Charge a Small Fee for Effortful Trials
Free trials can orient people toward the behavioral costs of a product.
Should you give free trials?
Well, it depends.
Imagine that you sell complex software. Without a financial cost to try it, customers search for behavioral costs:
- Hmm, free trial? Any reason not to try? Well, I'd need to learn how to use it.
In these scenarios, a small fee can boost signups because customers stay fixated on this low cost:
- Hmm, only $1? Sign me up.
For example, a large education company promoted their courses by discounting them between $0 and $10. For local courses, a small fee converted better than $0 (Fan et al., 2022).
Why? Because it distracted them from the effort of driving:
- Hmm, free course? Any reason not to sign up? Well, driving would be annoying.
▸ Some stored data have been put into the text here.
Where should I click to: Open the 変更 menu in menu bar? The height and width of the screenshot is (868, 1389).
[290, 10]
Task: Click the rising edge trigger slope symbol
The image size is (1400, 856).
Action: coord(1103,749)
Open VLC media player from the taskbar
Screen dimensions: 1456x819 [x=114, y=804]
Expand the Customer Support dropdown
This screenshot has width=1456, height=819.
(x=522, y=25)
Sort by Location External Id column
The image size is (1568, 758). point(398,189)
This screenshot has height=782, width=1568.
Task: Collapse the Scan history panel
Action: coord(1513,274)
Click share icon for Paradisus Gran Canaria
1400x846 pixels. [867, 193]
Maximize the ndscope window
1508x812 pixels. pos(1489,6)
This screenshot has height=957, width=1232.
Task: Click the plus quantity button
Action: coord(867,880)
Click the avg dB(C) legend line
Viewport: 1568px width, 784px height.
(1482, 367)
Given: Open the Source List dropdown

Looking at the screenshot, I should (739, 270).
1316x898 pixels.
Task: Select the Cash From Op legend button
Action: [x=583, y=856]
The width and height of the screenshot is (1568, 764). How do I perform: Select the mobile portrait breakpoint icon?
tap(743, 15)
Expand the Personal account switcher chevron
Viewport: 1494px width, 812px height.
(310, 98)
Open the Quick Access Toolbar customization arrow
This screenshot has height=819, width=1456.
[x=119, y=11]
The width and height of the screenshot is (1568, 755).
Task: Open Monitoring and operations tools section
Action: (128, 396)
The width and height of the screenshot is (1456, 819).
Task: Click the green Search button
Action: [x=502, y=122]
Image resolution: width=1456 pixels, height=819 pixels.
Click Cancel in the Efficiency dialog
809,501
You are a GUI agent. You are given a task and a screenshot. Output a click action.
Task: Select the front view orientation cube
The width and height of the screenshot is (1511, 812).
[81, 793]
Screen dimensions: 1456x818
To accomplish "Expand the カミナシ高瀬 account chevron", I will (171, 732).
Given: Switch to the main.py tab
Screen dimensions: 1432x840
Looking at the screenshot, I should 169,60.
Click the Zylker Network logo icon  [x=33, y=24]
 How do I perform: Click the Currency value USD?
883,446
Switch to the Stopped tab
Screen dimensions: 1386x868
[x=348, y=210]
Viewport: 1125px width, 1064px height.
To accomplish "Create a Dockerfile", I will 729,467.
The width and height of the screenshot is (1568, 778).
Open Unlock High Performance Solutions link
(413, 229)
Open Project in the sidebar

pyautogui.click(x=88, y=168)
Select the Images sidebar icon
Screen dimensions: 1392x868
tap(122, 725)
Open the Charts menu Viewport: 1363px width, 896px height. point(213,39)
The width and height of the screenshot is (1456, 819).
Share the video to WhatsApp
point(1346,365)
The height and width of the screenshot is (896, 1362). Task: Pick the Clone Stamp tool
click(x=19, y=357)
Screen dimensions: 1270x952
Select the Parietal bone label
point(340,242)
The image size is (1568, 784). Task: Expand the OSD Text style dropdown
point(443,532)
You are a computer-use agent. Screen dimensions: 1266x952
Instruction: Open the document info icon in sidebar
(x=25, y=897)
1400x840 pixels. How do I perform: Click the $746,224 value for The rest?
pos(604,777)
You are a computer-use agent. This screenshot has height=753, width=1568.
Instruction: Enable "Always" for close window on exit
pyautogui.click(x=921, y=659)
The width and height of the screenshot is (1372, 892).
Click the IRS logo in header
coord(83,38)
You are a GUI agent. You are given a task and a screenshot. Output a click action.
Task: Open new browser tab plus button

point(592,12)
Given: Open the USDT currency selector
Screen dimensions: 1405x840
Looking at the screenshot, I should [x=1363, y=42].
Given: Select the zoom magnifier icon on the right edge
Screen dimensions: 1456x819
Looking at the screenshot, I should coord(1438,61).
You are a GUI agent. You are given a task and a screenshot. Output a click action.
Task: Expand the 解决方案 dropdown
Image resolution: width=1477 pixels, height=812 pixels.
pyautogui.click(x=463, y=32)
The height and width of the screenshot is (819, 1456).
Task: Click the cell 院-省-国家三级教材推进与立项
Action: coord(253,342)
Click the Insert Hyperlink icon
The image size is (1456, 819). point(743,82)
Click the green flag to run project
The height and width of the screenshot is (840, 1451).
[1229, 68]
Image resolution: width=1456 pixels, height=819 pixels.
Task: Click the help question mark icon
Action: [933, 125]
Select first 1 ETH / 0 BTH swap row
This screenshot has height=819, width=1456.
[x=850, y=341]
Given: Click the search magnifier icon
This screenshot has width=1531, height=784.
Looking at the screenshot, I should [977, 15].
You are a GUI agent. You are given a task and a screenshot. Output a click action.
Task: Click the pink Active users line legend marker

- Hmm, only $3? Sign me up.
For online courses, a free promotion converted better because customers had no behavioral costs to justify rejecting this promotion.

Similar effects happened with a new vaccine for hepatitis C: More people signed up for a clinical trial when they needed to pay $0.73 (vs. free; Fan et al., 2022).
- Hmm, free? Well, it might be risky.
- Hmm, $0.73. That's super cheap. Sign me up.
Ultimately, give free trials when products are easy to try; otherwise charge a tiny fee to distract customers from the behavioral costs.
- Fan, X., Cai, F. C., & Bodenhausen, G. V. (2022). The boomerang effect of zero pricing: When and why a zero price is less effective than a low price for enhancing consumer demand. Journal of the Academy of Marketing Science, 50(3), 521-537.
- Mao, W. (2016). Sometimes “fee” is better than “free”: Token promotional pricing and consumer reactions to price promotion offering product upgrades. Journal of Retailing, 92(2), 173-184.